- **Problem requirements**
Retype verbatim the portion of the passage on lateral geniculate body lesions that starts with "Lesions of the LGBs" and runs through "vascularization and anastomoses²¹.".

- **Supplied text**
**********

Lesions of the LGBs are rare. Unilateral involvement typically causes congruent bilateral homonymous hemianopia²⁰ or partial homonymous anopia. In the context of multiple sclerosis, such lesions result from demyelinating processes. However, thromboembolic events have also been described, leading to variability in visual defects due to the anatomical diversity of LGB vascularization and anastomoses²¹.

As presented in this case, bilateral lesions of the lateral geniculate bodies (LGBs) have been infrequently described in the literature (Table 1), and the underlying mechanisms for their involvement remain poorly understood. The first known report was published in 1933 by MacKenzie and colleagues, who described these lesions in the context of anterior choroidal arteritis secondary to syphilis²². Since then, various mechanisms have been proposed to explain such injuries. Among these are hypoperfusion and ischemia resulting from hemodynamic changes secondary to massive hemorrhage or anaphylactic shock, as the LGBs lie in a vascular border zone supplied by the anterior, middle, and posterior arterial territories²². Other proposed mechanisms include posterior circulation cerebral infarcts in patients with microangiopathic hemolytic anemia, traumatic brain injury, and methanol-induced cytotoxicity (pancreatitis and renal necrosis). Due to the histological similarity between the LGBs and the brainstem pons, it has been hypothesized that the tightly interwoven neuronal and oligodendroglial networks in the LGBs hinder cellular expansion during rapid sodium level increases, resulting in bilateral extrapontine geniculate myelinolysis due to overly rapid correction of hyponatremia²³. Additional etiologies reported include aseptic lateral geniculitis, H1N1 influenza, severe preeclampsia, inflammatory bowel disease, and anaphylactic shock²⁴.

**********

- **Dataset**
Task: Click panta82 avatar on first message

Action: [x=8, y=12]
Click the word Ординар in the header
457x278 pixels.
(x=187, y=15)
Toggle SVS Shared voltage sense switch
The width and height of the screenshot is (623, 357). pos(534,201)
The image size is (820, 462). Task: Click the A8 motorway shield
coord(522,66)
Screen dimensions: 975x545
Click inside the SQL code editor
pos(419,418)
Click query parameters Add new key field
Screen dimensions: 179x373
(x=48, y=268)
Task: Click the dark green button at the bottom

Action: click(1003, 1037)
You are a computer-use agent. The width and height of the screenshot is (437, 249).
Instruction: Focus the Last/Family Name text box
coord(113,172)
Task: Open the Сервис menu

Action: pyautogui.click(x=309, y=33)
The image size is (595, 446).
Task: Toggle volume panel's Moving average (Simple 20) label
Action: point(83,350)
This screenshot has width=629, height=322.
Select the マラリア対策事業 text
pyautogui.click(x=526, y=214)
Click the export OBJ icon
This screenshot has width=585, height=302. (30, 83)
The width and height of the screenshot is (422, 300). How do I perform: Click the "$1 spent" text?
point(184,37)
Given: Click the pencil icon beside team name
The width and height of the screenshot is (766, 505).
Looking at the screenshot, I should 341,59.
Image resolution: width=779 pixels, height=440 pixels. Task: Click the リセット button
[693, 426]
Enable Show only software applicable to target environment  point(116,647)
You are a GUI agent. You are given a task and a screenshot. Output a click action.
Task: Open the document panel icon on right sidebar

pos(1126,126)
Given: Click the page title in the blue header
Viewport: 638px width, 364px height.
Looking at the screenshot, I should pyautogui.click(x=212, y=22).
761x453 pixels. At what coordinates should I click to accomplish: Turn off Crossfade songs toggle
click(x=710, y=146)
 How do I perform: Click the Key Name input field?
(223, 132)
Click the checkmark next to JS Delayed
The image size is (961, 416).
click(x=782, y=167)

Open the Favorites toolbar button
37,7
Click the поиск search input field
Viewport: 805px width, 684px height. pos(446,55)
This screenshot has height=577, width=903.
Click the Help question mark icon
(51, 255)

**********

- **Your response**
Lesions of the LGBs are rare. Unilateral involvement typically causes congruent bilateral homonymous hemianopia²⁰ or partial homonymous anopia. In the context of multiple sclerosis, such lesions result from demyelinating processes. However, thromboembolic events have also been described, leading to variability in visual defects due to the anatomical diversity of LGB vascularization and anastomoses²¹.